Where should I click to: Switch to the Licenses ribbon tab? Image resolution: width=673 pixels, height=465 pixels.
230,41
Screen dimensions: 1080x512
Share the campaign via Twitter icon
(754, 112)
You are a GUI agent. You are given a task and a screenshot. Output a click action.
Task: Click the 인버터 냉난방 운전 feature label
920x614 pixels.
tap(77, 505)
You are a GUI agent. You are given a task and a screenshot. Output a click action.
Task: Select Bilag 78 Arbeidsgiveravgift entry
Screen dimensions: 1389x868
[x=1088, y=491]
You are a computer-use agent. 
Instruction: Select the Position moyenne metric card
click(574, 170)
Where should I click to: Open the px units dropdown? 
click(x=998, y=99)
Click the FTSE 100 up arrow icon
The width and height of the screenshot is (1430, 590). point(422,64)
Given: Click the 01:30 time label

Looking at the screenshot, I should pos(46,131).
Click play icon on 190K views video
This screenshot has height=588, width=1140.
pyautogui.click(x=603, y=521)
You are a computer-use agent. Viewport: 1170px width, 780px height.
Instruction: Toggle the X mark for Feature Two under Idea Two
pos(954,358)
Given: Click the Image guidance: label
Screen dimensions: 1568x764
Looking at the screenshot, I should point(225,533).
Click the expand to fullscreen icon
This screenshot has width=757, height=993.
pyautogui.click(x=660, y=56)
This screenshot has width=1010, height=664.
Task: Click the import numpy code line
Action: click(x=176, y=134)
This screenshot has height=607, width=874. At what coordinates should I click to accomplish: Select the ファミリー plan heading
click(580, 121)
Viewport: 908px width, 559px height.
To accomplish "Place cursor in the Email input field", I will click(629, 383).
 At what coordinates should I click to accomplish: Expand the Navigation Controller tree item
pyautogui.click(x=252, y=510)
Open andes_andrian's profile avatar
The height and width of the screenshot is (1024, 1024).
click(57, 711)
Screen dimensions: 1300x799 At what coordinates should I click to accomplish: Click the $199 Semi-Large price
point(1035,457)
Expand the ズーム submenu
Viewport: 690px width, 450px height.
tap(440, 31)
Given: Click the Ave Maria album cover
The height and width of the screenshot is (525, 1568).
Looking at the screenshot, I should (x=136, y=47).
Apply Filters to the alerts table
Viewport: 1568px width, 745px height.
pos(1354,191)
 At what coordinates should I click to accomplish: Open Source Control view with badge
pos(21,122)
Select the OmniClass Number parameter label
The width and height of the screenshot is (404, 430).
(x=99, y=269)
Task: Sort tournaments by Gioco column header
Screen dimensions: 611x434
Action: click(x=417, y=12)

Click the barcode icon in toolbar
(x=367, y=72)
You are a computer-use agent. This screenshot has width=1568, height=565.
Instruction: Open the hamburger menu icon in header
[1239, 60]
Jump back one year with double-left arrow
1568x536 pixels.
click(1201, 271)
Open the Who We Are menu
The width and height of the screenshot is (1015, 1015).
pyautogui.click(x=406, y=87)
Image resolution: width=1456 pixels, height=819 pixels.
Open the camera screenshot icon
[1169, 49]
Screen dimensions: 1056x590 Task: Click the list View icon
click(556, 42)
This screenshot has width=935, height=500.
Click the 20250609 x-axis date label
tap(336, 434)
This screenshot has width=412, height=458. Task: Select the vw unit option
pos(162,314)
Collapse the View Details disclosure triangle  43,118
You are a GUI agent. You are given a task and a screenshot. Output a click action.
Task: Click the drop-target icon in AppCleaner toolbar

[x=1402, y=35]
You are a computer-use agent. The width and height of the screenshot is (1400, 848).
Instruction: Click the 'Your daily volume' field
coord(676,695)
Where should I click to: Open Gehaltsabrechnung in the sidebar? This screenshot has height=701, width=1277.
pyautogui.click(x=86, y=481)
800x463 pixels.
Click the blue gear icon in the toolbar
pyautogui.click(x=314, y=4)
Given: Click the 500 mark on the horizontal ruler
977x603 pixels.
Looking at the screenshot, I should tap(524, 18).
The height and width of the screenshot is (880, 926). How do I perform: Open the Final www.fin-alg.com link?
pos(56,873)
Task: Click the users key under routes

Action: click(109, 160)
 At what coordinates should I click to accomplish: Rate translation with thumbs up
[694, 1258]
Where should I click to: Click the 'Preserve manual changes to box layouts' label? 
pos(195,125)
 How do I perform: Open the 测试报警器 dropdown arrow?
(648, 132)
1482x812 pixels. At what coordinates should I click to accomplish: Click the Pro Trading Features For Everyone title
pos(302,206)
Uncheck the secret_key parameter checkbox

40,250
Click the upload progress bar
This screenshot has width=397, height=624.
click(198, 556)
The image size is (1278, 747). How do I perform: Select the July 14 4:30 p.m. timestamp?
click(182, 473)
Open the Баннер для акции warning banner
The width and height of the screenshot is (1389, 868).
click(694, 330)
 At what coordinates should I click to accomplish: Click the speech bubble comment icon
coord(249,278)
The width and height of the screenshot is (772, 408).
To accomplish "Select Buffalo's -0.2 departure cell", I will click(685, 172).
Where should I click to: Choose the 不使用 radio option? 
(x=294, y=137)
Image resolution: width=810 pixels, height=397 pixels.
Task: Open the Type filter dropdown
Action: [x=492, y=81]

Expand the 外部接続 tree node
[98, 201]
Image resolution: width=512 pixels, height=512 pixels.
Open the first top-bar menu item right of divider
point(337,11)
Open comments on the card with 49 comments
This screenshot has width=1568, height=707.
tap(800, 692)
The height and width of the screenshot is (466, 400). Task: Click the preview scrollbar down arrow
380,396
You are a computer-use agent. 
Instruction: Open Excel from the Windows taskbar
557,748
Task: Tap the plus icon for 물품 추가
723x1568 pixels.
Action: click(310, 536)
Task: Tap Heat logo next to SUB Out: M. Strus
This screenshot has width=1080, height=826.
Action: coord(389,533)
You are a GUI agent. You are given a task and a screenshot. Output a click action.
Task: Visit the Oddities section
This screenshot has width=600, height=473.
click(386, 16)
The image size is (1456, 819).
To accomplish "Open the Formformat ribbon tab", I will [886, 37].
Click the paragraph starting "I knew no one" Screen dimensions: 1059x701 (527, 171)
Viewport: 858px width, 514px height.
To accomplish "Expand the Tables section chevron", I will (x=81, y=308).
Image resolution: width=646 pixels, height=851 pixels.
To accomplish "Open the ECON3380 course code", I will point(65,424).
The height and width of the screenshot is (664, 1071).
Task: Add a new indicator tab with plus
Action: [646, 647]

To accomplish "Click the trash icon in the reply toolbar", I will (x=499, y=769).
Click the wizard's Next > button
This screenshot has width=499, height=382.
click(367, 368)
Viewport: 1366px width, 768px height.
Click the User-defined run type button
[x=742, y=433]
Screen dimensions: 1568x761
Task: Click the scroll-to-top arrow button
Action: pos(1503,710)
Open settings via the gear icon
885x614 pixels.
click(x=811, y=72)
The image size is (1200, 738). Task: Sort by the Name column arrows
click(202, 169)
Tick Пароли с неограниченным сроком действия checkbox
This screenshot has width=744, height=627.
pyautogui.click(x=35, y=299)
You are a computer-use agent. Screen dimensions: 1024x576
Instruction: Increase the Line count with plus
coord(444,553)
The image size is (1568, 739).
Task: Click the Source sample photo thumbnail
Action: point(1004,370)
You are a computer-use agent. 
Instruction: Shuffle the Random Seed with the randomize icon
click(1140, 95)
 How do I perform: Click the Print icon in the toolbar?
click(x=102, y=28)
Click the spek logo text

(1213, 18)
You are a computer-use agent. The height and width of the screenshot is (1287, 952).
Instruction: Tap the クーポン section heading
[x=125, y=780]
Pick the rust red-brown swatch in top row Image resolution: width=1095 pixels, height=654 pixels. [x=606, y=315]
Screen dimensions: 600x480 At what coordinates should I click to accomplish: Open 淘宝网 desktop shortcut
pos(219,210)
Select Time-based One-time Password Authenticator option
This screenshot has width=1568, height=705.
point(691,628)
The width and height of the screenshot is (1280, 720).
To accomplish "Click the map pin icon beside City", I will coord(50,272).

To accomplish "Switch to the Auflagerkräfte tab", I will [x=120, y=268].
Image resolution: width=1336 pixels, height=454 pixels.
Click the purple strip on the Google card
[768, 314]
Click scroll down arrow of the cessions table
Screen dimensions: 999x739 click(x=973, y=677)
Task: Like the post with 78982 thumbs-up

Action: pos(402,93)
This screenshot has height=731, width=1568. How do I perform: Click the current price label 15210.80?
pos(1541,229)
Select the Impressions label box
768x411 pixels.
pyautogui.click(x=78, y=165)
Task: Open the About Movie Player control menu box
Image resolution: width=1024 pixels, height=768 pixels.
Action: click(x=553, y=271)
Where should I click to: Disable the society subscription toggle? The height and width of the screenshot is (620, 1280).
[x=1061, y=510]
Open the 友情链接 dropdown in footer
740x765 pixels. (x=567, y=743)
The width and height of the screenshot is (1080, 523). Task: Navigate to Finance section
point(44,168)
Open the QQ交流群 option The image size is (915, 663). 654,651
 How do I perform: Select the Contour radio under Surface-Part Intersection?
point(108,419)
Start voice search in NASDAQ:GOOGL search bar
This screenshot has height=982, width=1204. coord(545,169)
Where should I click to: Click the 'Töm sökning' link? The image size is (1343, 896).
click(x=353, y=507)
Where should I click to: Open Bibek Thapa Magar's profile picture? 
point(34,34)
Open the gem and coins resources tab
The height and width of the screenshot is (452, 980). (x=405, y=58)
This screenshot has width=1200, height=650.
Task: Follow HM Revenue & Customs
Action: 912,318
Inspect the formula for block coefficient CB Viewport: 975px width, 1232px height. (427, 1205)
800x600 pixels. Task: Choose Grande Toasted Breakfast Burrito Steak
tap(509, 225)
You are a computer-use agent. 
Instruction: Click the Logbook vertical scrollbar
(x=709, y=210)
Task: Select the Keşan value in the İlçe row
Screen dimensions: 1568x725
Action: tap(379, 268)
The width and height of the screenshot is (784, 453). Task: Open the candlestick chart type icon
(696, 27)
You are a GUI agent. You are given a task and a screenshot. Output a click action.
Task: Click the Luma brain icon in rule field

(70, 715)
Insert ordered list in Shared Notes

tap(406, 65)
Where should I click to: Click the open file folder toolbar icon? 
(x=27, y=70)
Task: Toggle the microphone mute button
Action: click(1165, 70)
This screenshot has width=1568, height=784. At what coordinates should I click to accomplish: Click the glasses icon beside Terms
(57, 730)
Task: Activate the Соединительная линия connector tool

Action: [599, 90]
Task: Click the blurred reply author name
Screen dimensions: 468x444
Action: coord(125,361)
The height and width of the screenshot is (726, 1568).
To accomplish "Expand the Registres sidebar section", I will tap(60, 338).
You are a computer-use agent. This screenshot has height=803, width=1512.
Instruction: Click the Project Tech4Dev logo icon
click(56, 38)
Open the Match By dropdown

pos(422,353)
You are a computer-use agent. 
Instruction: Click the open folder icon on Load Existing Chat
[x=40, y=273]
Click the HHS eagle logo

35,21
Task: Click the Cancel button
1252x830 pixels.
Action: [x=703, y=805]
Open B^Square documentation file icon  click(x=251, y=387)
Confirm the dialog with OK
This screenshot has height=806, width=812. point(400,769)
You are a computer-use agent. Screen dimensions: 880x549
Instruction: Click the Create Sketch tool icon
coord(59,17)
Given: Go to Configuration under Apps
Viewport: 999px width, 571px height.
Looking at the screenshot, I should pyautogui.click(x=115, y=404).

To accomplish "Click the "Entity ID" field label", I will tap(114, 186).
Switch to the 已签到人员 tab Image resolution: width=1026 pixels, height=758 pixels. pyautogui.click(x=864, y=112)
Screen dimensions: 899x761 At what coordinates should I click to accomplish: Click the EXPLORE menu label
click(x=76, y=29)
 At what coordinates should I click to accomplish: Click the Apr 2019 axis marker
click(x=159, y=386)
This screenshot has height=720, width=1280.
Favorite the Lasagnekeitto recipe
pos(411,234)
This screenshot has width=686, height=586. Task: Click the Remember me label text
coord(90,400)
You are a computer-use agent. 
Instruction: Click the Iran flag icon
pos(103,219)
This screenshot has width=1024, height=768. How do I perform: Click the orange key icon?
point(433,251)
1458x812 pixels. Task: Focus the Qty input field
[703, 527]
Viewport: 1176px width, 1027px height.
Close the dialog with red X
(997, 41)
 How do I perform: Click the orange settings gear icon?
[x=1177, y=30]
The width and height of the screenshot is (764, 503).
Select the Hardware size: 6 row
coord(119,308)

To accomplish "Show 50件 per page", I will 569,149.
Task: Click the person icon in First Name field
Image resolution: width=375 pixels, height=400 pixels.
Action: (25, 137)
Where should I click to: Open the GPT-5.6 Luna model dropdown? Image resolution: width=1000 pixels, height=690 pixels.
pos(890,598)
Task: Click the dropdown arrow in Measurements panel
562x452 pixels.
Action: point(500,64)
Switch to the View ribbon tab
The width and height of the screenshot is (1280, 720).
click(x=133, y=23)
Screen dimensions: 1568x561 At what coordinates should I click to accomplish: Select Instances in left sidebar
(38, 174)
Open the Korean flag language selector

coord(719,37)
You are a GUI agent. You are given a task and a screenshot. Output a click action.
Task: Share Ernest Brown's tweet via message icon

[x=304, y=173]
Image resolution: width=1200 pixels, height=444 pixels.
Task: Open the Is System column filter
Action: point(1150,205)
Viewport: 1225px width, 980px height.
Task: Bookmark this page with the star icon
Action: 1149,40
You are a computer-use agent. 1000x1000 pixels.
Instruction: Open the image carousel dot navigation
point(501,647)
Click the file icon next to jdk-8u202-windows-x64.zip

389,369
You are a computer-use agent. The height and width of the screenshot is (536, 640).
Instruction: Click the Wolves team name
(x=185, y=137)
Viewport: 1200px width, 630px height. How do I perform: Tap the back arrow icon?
++++++++
EXERCISE =>
The lines beginning with the one that holds "Instruction: Open the image" and ending with the last line of the data above are to be reproduced exactly, and nothing else.

ANSWER TO THIS EXERCISE =>
Instruction: Open the image carousel dot navigation
point(501,647)
Click the file icon next to jdk-8u202-windows-x64.zip

389,369
You are a computer-use agent. The height and width of the screenshot is (536, 640).
Instruction: Click the Wolves team name
(x=185, y=137)
Viewport: 1200px width, 630px height. How do I perform: Tap the back arrow icon?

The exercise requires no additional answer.